Today, one of his friends suggested a diary.
It was like a flash of insight, a streak of genius, and a revelation of at the same time. Of course. A diary.
Why has it never occurred to him to make one?
Perhaps it’s because he had tried before and found it to be a waste of time. The idea had seemed so wonderful and romantic at the time; a boy and a book, alone, sharing in the absurdities of the world.

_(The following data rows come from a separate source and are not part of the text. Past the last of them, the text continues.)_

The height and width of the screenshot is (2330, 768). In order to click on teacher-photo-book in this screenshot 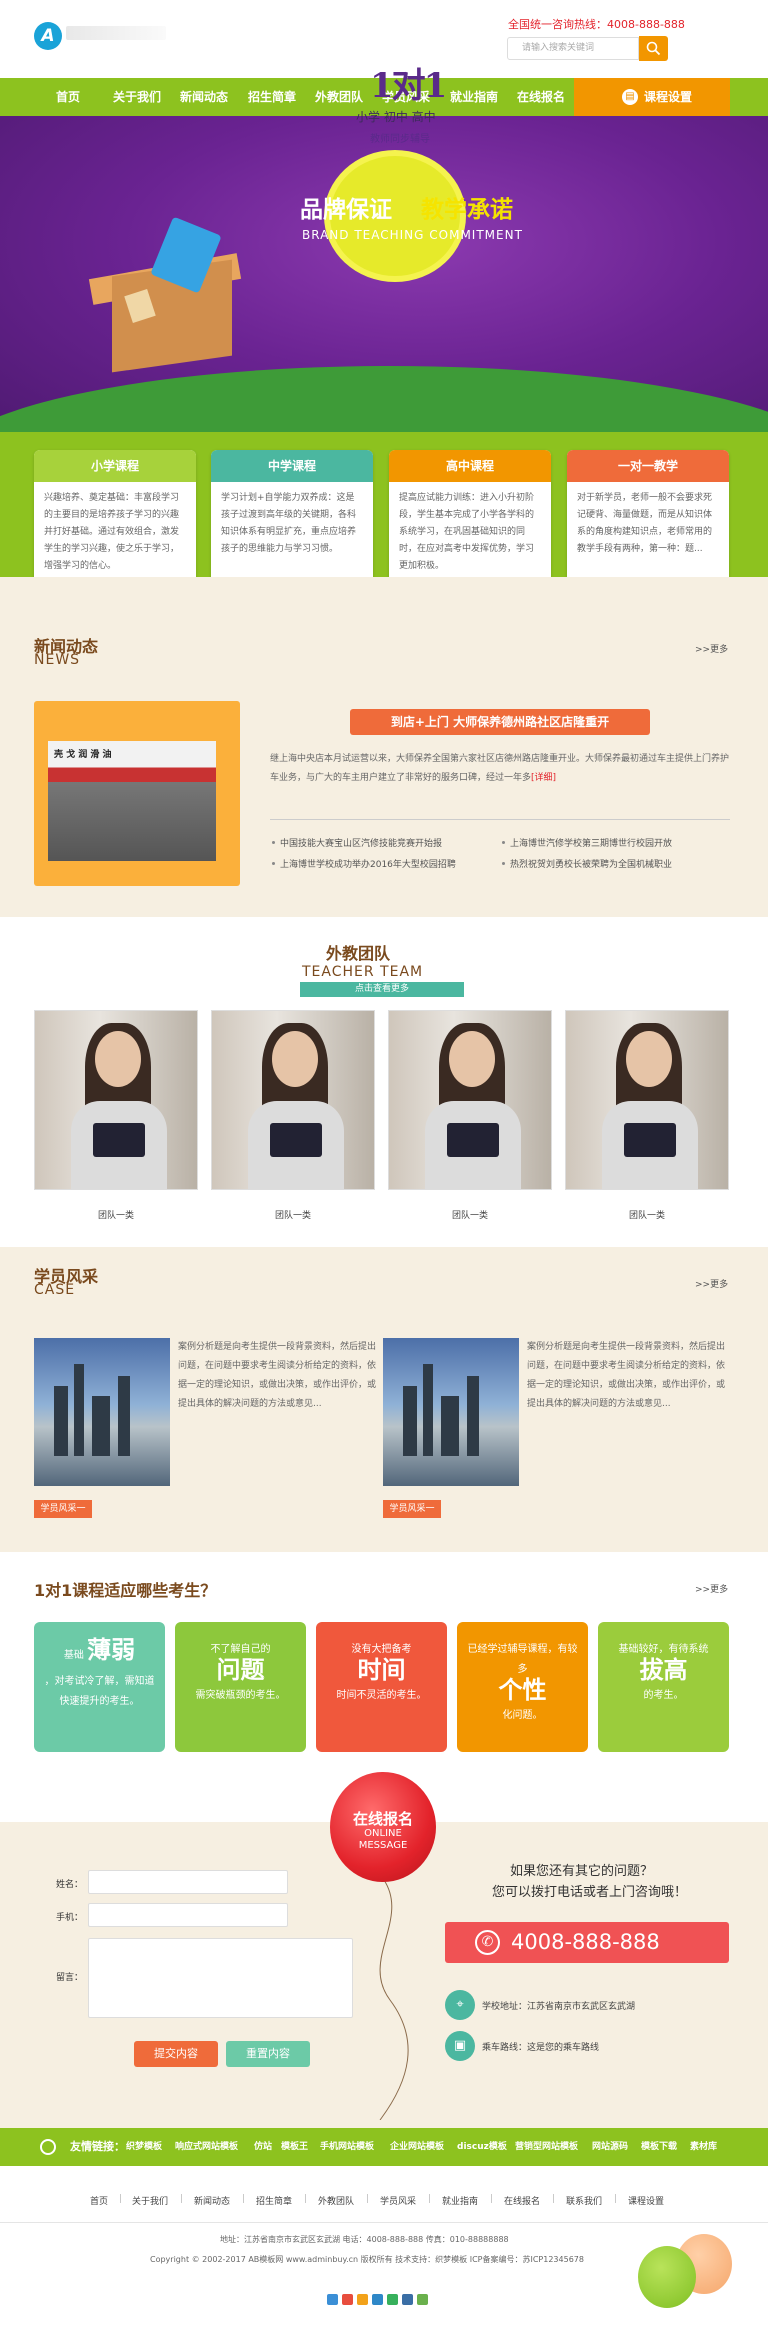, I will do `click(296, 1140)`. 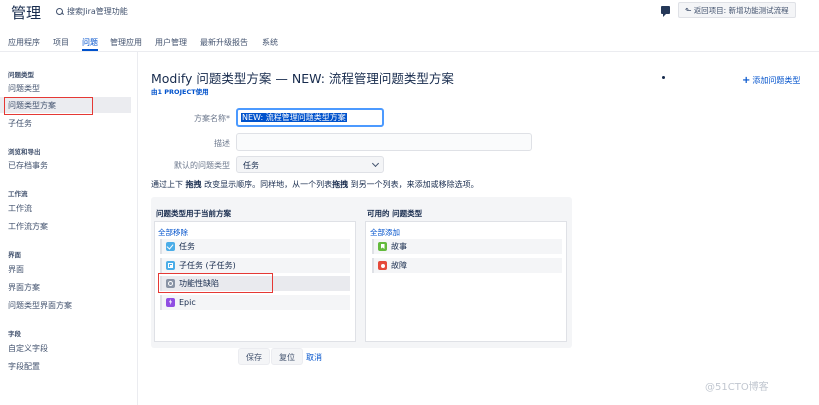 I want to click on back-to-project-button: ⬑ 返回项目: 新增功能测试流程, so click(x=737, y=10).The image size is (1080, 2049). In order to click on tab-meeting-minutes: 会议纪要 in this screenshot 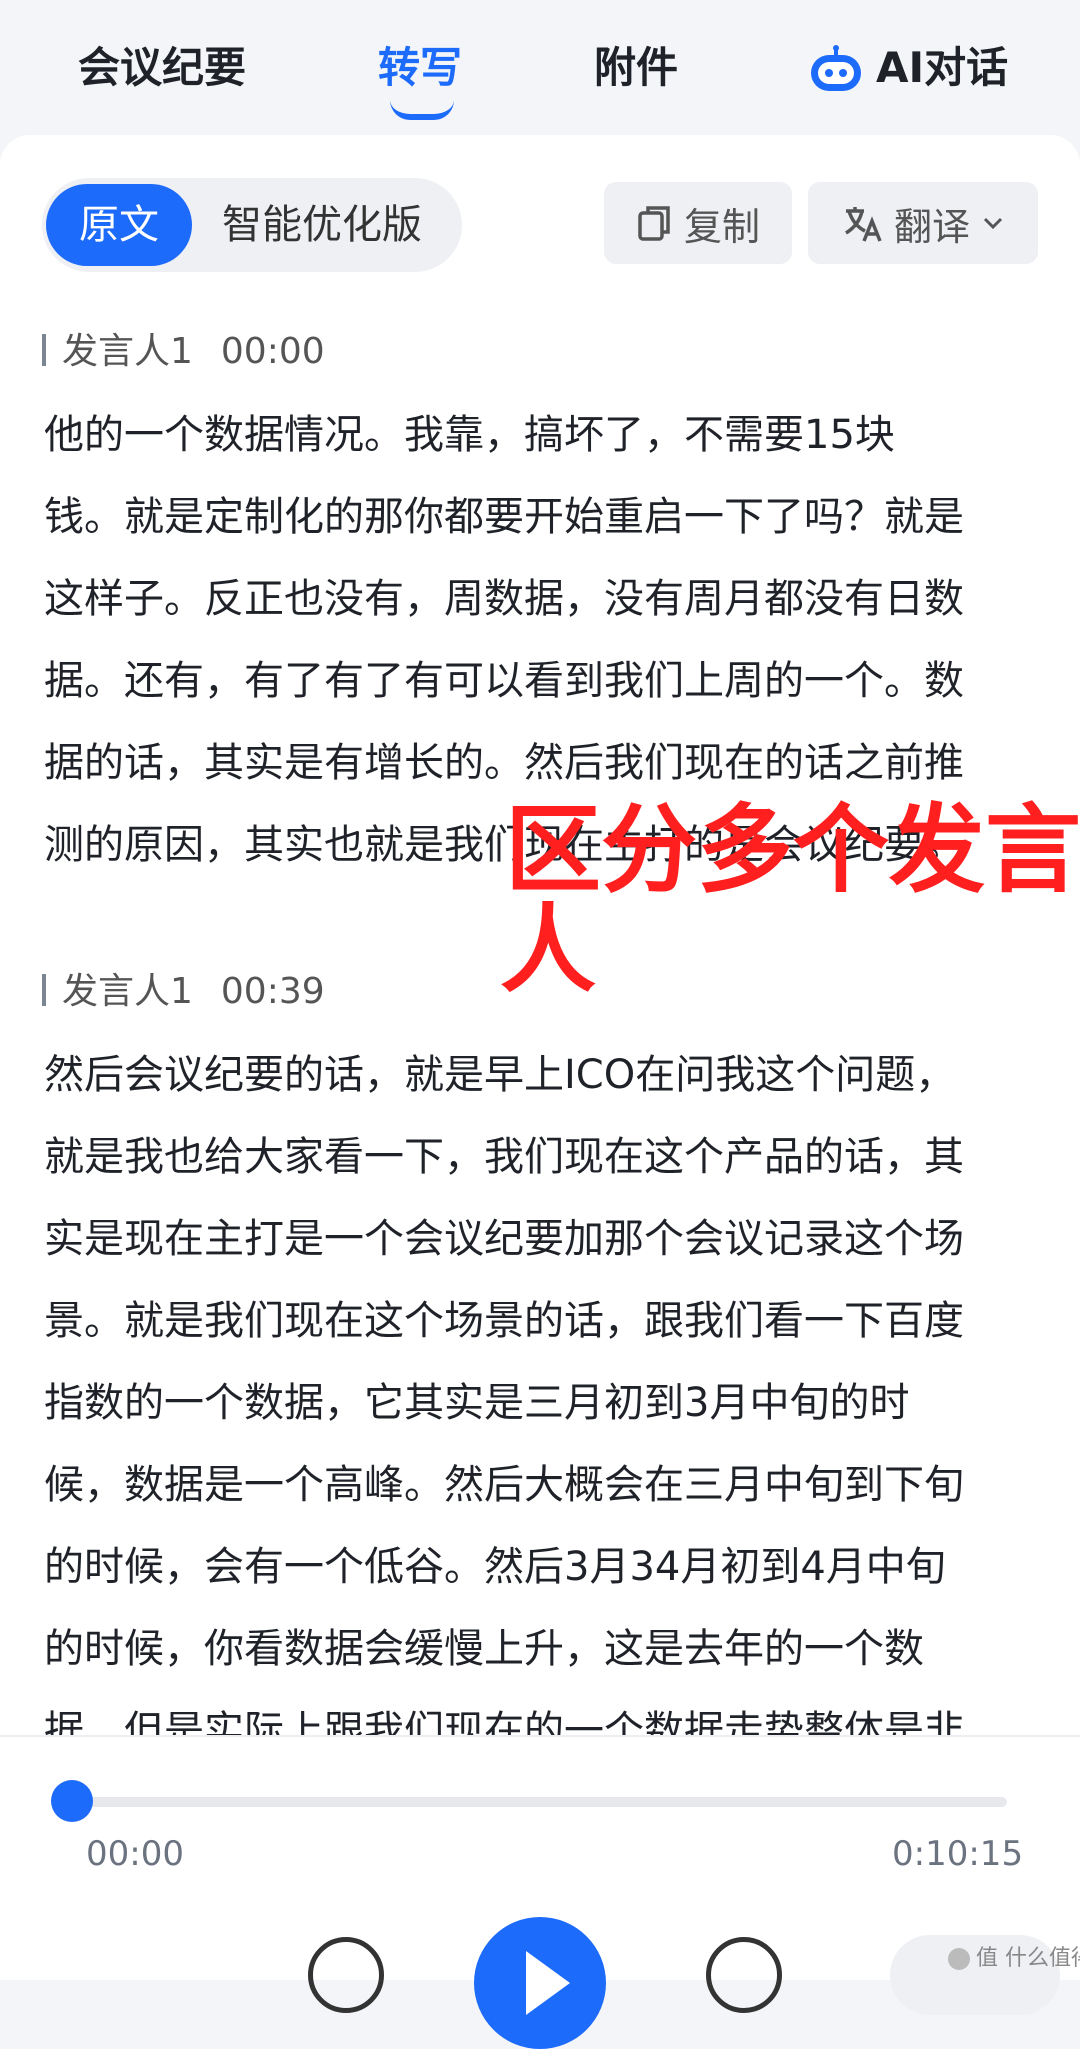, I will do `click(162, 68)`.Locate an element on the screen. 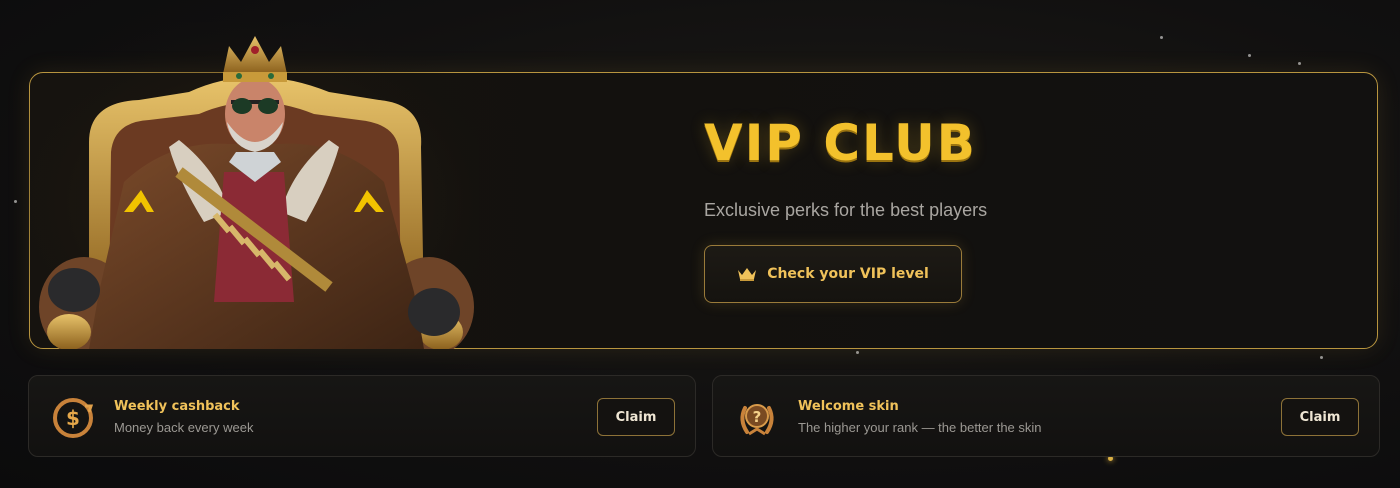  check-vip-level-button: Check your VIP level is located at coordinates (833, 274).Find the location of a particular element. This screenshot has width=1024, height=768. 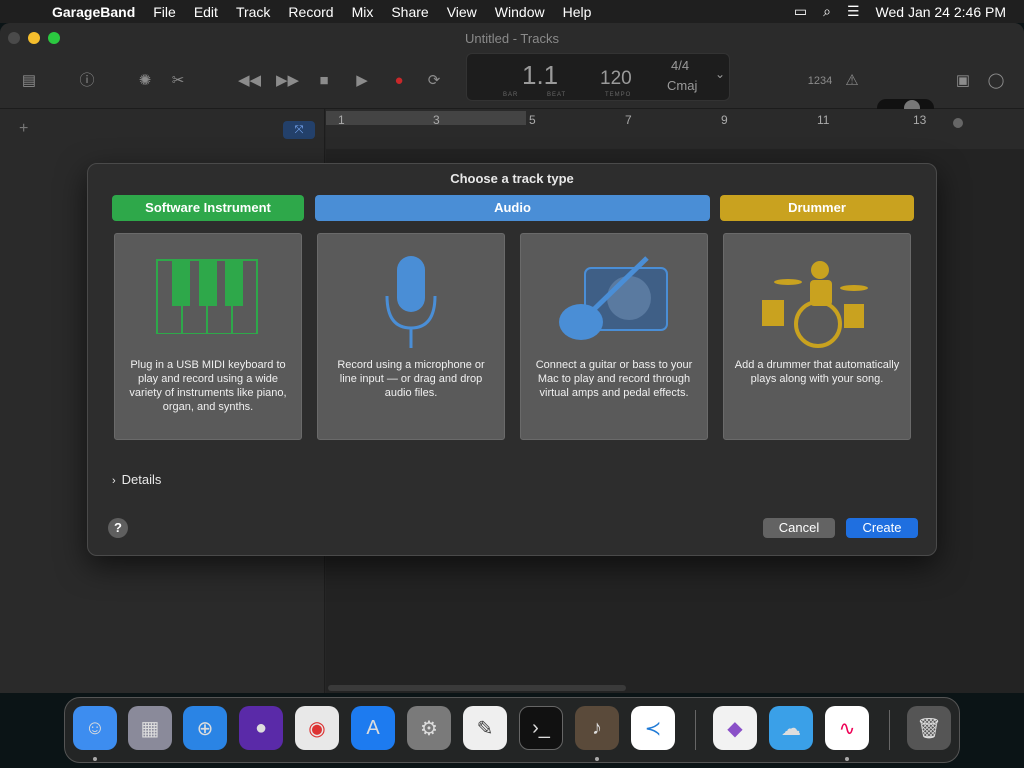

software-instrument-tab: Software Instrument is located at coordinates (208, 208).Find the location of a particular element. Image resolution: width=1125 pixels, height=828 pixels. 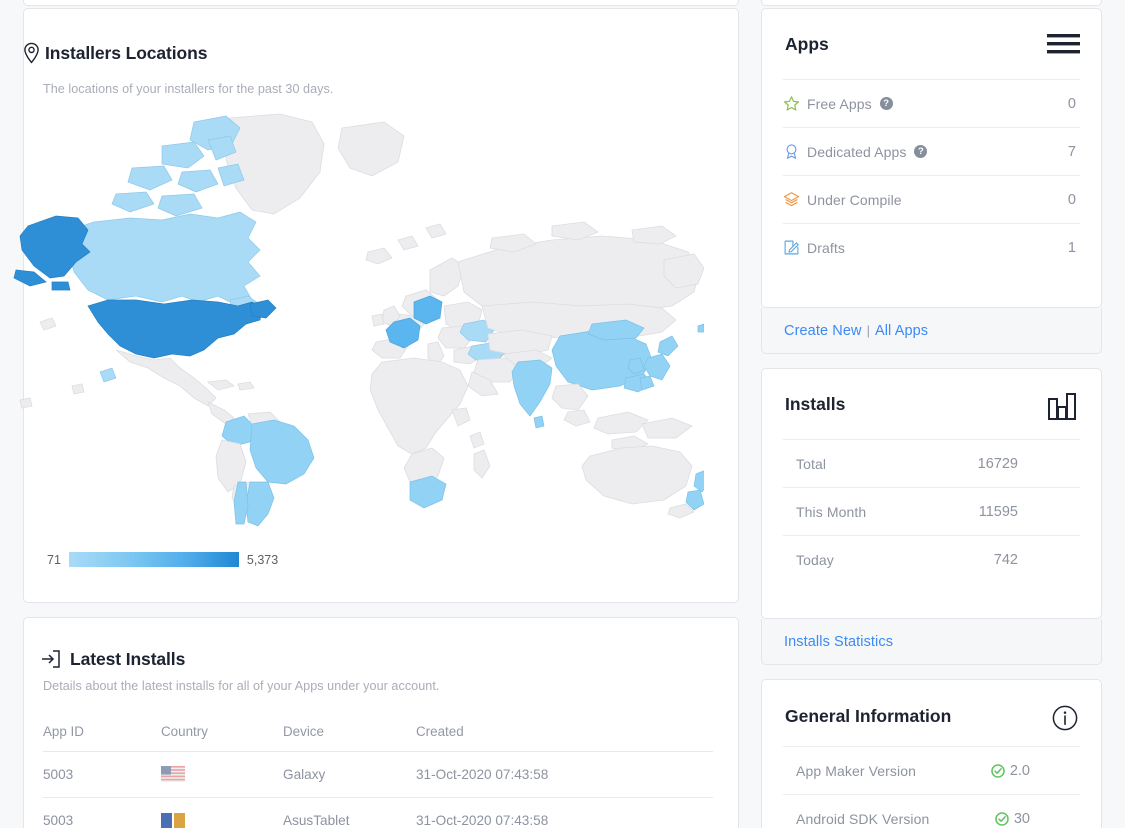

location-pin-icon is located at coordinates (32, 53).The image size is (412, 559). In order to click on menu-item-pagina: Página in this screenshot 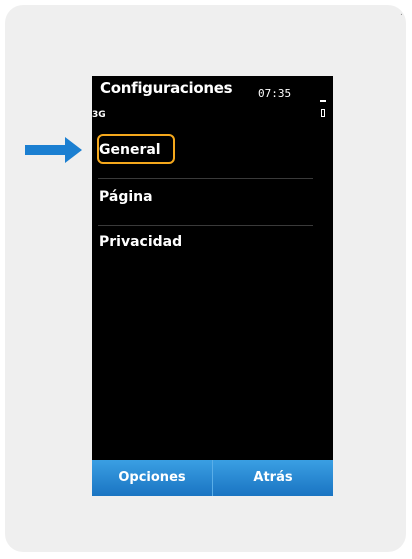, I will do `click(203, 197)`.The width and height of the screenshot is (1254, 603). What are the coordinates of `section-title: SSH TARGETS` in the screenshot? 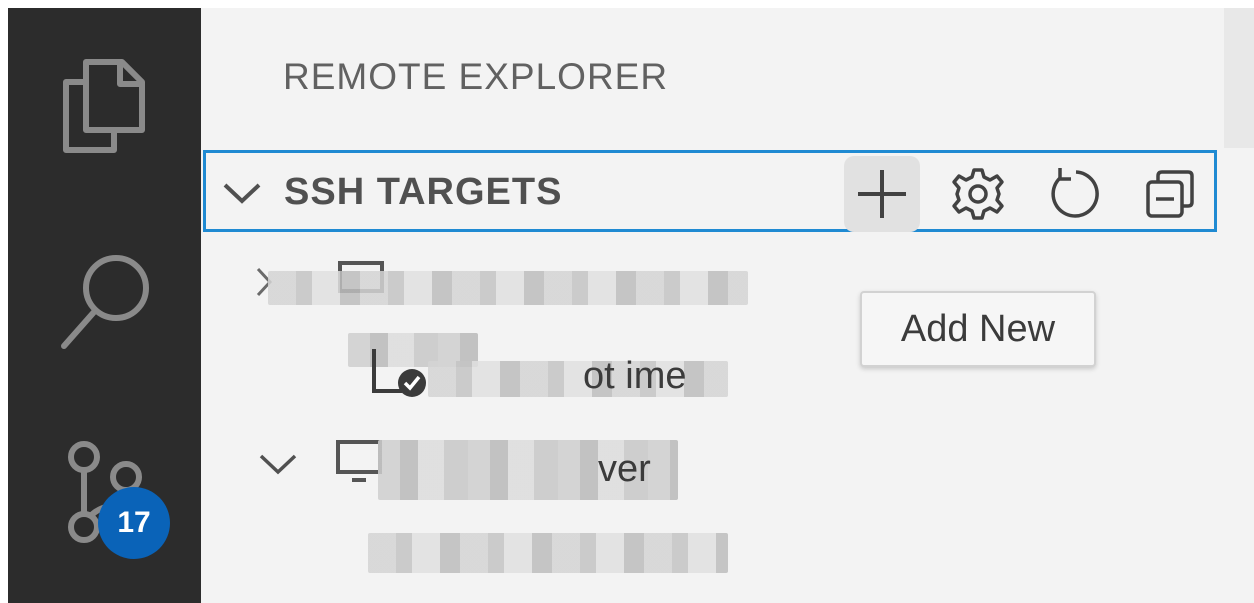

But it was tiring. A notebook will listen to him no matter what he says, but writing on it was a tedious process. His hands ache after a few days. The things he says become less and less important. Mundanity disillusions him. Nothing new can be said anymore, and his diary is lost in the unimportance of everyday life, pushed aside by other, more important, things.
A diary requires patience and willpower to maintain. That he understands. What he doesn’t understand is the purpose to which people would keep diaries.
Is it to channel all the dark and ugly feelings we keep bottled up in order to coexist? That’s the most likely answer, he thinks. He has felt the sensation before. It was as if a current of hideous thoughts flowed from his soul into his pen and poured forth into the white pages. He could almost sense the stream of emotions beating against his blood vessels, raging, frothing.
It felt ecstatic.
And tiring.
He could start again. Now would be a good time; he had many things to say to the diary, things that no human should ever hear.
Except after he dies, in which case the diary would be a fitting eulogy for himself. Who knows, maybe they’ll find a fitting epitaph inside it, too.